Utilisez ensuite le code MATLAB plotTimetraceALEX pour générer une trace de temps pour chaque molécule montrant l’émission du donneur par l’excitation directe dans les émissions de l’accepteur due au FRET et à l’excitation directe. Cet histogramme fret d’excitation alternant représentatif de l’étiquette adjacente X-0 montre deux pics qui correspondent à l’échange des isomères plus abondants et moins abondants. Les taux d’isomérisation obtenus à partir des histogrammes de temps de habit des isomères sont compatibles avec ceux rapportés précédemment.
Les histogrammes fret à molécule unique de la jonction adjacente de l’étiquette X-0 à différentes concentrations GEN1 acquises par ALEX, révèlent un pic correspondant à l’isomer fret élevé libre et un pic correspondant à la population liée de HJ après avoir soustrait la contribution de l’isomer moins abondant du pic fret faible. À une concentration GEN1 saturante, l’histogramme fret de X-0 n’a qu’un seul pic fret faible correspondant à GEN1 lié à l’un ou l’autre isomer du HJ comme prévu par le modèle. La liaison du monomère GEN1 au HJ suivie de la formation de dimère est une caractéristique unique de la resolvase eucaryotique HJ GEN1 par rapport aux resolvases procaryotes qui existent sous forme dimérique en solution.

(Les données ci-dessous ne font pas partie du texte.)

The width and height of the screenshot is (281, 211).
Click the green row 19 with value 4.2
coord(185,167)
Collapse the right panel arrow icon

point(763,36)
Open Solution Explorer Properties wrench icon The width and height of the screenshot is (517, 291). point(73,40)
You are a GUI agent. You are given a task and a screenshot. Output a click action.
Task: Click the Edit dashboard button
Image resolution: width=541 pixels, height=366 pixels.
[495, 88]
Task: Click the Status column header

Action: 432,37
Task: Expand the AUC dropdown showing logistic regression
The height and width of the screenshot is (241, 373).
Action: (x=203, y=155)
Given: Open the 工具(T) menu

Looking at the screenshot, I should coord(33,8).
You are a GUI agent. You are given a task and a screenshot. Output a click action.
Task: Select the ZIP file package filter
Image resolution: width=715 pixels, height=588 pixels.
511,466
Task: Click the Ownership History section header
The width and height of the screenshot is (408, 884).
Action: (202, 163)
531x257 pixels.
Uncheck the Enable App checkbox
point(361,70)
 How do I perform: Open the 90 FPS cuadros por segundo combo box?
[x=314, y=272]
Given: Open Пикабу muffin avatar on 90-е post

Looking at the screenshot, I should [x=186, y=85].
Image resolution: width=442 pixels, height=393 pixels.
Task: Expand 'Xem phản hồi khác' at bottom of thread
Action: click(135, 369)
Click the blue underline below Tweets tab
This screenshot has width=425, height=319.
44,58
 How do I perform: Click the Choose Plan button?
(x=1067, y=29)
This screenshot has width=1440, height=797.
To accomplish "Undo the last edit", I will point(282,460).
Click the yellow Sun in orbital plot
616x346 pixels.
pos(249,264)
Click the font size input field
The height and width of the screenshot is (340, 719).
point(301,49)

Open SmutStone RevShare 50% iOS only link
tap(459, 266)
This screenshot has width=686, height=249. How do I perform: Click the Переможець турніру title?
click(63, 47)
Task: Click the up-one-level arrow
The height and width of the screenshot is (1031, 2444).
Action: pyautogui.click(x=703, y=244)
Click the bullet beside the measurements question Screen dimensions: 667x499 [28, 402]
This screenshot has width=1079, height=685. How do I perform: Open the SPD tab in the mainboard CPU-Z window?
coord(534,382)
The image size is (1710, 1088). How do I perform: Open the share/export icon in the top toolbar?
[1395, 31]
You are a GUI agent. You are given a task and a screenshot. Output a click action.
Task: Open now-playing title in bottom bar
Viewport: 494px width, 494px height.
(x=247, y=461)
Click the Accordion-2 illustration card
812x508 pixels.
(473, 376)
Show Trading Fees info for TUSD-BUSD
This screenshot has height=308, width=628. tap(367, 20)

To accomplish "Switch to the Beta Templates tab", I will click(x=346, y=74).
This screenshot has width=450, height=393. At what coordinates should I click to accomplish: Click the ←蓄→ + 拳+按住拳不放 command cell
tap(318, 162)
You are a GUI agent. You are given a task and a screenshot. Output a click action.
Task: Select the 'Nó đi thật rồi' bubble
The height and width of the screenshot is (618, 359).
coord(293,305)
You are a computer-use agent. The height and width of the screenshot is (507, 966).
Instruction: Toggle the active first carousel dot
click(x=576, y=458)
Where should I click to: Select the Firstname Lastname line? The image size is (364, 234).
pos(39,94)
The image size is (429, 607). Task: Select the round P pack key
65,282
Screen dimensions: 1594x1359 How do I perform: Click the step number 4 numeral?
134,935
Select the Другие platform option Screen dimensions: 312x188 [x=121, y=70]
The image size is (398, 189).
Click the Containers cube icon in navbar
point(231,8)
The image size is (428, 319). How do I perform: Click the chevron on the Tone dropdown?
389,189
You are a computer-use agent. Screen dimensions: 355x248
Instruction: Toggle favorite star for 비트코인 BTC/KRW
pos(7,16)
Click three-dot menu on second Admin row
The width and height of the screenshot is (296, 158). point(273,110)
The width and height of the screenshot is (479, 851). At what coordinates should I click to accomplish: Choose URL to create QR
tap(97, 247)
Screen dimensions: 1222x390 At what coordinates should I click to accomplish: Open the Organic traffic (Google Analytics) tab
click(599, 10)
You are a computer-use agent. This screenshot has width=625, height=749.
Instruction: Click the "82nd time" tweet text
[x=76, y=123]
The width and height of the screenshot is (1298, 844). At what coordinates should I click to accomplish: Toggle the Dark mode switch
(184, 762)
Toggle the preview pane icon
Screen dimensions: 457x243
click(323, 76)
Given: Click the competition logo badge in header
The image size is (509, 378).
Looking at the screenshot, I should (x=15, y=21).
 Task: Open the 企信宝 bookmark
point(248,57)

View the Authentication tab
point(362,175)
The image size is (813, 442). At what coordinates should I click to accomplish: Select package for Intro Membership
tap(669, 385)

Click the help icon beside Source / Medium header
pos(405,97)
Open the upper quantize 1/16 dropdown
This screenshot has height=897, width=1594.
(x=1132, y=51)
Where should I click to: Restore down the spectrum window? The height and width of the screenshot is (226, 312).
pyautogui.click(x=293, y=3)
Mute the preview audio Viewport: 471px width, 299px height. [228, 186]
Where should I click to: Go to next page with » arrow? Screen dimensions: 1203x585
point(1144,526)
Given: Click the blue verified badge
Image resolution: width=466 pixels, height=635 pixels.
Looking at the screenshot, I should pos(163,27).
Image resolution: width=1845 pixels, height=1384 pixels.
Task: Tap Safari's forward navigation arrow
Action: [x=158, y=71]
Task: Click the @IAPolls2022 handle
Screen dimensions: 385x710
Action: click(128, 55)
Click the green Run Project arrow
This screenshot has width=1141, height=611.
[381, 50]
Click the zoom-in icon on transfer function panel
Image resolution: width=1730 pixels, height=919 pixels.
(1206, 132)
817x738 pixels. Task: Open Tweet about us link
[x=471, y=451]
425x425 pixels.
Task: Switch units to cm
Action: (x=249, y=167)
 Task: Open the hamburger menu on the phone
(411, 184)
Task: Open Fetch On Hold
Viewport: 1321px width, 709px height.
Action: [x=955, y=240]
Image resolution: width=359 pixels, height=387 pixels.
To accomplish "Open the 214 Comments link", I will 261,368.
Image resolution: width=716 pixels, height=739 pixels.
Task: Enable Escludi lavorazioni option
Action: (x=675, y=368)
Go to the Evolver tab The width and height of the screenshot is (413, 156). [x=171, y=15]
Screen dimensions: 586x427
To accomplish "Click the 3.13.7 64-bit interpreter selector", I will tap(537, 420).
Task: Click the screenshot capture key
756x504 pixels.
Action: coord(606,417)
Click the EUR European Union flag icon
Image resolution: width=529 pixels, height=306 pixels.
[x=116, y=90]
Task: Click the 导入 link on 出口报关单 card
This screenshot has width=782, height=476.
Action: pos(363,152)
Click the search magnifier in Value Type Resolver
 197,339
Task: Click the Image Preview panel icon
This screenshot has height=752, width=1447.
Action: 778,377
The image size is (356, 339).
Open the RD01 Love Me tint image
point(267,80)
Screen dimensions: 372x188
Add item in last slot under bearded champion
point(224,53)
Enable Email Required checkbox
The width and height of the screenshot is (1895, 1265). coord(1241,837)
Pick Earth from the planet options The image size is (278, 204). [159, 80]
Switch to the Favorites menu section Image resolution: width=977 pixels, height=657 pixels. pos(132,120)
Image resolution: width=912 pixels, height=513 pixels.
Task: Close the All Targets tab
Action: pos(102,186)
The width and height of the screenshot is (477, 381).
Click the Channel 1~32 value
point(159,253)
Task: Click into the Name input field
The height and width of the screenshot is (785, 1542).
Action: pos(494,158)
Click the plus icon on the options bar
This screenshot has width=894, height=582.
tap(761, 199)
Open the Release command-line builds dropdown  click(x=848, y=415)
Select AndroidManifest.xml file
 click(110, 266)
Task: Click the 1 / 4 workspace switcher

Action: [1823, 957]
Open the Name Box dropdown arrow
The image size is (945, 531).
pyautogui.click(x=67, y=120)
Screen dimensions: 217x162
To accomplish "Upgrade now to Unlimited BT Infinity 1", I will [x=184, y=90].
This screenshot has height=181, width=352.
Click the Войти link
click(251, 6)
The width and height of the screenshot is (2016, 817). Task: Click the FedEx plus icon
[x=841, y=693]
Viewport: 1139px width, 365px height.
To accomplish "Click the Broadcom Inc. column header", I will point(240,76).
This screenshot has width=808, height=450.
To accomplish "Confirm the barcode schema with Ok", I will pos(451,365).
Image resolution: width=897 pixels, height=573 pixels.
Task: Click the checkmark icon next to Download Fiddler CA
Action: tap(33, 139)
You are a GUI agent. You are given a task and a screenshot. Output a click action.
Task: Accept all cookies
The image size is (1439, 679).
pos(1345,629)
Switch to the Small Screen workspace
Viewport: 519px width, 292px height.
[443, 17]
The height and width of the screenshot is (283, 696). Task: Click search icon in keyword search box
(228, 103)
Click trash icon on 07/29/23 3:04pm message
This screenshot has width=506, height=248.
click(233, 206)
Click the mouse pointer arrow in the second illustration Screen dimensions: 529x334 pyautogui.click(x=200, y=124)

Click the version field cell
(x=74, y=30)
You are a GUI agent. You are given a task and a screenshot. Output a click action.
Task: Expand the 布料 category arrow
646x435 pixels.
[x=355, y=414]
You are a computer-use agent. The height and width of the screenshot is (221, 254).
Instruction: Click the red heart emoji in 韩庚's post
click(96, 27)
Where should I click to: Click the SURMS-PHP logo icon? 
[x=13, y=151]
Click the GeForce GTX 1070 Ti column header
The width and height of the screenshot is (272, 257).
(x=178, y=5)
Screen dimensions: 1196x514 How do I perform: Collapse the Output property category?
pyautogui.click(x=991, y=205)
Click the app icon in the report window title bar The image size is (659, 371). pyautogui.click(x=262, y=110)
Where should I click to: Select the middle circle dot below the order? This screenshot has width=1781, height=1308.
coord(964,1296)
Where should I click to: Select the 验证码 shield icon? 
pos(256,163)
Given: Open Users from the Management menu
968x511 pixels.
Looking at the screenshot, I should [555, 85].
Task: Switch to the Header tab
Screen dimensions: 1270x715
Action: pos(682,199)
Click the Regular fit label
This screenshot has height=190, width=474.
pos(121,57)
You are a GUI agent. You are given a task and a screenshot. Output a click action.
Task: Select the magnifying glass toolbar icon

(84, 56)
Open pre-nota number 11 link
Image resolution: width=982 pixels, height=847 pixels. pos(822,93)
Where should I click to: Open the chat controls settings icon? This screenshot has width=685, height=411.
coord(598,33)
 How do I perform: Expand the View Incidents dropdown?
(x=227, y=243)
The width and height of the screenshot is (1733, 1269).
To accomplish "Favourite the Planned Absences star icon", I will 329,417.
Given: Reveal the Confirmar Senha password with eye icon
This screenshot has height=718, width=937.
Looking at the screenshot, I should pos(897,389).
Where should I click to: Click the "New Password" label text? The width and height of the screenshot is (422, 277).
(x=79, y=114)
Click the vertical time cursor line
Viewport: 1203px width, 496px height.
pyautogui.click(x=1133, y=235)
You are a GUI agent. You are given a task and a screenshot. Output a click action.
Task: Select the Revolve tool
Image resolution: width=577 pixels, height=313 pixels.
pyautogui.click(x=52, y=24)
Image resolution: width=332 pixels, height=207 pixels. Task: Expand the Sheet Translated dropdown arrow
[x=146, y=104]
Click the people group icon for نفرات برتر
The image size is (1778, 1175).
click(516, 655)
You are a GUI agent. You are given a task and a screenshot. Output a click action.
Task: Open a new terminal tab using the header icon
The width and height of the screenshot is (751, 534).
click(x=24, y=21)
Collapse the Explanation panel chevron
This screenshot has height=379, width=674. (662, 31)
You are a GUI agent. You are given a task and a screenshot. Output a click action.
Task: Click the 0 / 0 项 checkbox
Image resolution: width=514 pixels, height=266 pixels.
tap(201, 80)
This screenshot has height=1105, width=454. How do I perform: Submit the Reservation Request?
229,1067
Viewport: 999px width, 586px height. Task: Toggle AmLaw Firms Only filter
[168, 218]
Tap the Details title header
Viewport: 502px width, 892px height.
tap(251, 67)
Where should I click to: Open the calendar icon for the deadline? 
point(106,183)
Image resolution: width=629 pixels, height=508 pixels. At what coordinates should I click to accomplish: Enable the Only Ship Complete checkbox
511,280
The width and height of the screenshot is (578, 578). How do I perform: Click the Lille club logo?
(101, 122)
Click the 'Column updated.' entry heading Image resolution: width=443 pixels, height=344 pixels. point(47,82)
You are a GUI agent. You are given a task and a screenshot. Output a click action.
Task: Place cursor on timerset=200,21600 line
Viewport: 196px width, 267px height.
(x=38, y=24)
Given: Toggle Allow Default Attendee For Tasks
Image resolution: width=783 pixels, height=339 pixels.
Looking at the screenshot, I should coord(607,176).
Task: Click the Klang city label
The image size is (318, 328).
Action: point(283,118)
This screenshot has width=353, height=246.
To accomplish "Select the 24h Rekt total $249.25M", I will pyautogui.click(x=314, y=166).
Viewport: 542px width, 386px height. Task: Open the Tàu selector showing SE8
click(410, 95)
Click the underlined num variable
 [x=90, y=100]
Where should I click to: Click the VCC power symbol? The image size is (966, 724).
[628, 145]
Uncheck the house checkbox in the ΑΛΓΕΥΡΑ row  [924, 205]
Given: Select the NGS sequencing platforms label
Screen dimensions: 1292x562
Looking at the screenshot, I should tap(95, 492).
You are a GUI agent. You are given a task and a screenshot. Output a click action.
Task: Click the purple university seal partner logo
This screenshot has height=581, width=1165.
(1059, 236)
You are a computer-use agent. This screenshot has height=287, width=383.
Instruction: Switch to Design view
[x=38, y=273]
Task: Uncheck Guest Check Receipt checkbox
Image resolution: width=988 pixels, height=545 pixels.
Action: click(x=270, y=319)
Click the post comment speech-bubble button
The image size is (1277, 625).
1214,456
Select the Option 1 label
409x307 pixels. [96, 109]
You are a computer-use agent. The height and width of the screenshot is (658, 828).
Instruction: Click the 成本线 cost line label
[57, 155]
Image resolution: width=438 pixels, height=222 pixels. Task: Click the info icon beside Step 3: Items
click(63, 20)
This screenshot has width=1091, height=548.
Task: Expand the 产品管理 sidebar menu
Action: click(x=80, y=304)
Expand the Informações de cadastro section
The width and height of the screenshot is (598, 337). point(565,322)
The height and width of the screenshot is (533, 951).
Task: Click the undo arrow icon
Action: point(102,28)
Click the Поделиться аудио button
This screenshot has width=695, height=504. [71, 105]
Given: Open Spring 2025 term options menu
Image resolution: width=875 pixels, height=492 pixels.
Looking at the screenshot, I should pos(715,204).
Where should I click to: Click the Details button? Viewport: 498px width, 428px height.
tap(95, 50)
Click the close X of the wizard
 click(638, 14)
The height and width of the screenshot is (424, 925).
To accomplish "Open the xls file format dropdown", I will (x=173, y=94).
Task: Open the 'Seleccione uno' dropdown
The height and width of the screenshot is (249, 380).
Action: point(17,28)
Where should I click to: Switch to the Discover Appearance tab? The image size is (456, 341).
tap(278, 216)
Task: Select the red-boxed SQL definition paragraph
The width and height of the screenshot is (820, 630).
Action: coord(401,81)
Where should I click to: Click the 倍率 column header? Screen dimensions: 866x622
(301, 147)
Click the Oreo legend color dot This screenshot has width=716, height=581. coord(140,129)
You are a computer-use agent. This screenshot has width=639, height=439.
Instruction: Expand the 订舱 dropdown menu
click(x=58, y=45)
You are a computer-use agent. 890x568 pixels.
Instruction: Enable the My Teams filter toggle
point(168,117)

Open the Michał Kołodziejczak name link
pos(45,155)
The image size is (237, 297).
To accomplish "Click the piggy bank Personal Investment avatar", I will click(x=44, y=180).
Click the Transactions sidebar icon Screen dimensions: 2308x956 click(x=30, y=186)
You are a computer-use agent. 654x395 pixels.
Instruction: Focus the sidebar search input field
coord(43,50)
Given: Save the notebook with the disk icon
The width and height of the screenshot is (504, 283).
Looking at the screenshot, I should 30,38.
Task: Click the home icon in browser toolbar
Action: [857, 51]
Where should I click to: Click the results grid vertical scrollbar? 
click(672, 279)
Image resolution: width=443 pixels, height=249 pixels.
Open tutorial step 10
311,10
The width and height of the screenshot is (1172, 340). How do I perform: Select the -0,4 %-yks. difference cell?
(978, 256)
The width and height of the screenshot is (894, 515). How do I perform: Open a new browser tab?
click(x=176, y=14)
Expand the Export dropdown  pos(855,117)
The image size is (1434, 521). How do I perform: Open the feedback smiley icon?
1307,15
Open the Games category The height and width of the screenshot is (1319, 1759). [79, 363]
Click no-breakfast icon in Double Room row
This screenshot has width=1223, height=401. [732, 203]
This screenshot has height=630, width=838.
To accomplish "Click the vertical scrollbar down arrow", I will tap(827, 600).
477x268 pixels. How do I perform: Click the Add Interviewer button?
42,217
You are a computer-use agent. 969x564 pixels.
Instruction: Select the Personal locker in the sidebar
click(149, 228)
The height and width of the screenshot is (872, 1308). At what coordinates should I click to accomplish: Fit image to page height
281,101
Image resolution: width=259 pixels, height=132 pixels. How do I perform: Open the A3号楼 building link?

D’autres preuves que gen1 monomère lie et déforme le HJ est l’observation d’un nombre important de traces de particules uncleaved avec un état stable faible FRET en présence de magnésium à de faibles concentrations GEN1. Le départ simultané du donneur et de l’accepteur après un état stable de fret faible dans les traces de X-0 résolu qui se produit sans l’émergence d’un intermédiaire indique qu’une résolution complète se produit dans la durée de vie du complexe GEN1 HJ. Notez que l’arrière-plan de la surface de verre fonctionnalisée ne doit pas dépasser quelques taches et que des particules réparties uniformément sont essentielles pour obtenir de bons résultats.
Utilisez toujours de l’équipement de protection individuelle et une hotte de fumée tout en préparant l’image de sérialisation. Assurez-vous de porter des lunettes de protection spécifiques aux longueurs d’onde lorsque vous travaillez avec des lasers. D’autres méthodes telles que cryo ap, résonance magnétique nucléaire, peuvent fournir des détails structurels au niveau atomique.
Ces informations font partie intégrante de la conception et de l’interprétation des expériences FRET à molécule unique. Fret molécule unique ouvrir de nouvelles vues dans le domaine de la réplication de l’ADN résultant en une meilleure compréhension des mécanismes des actions helicases et nucléases.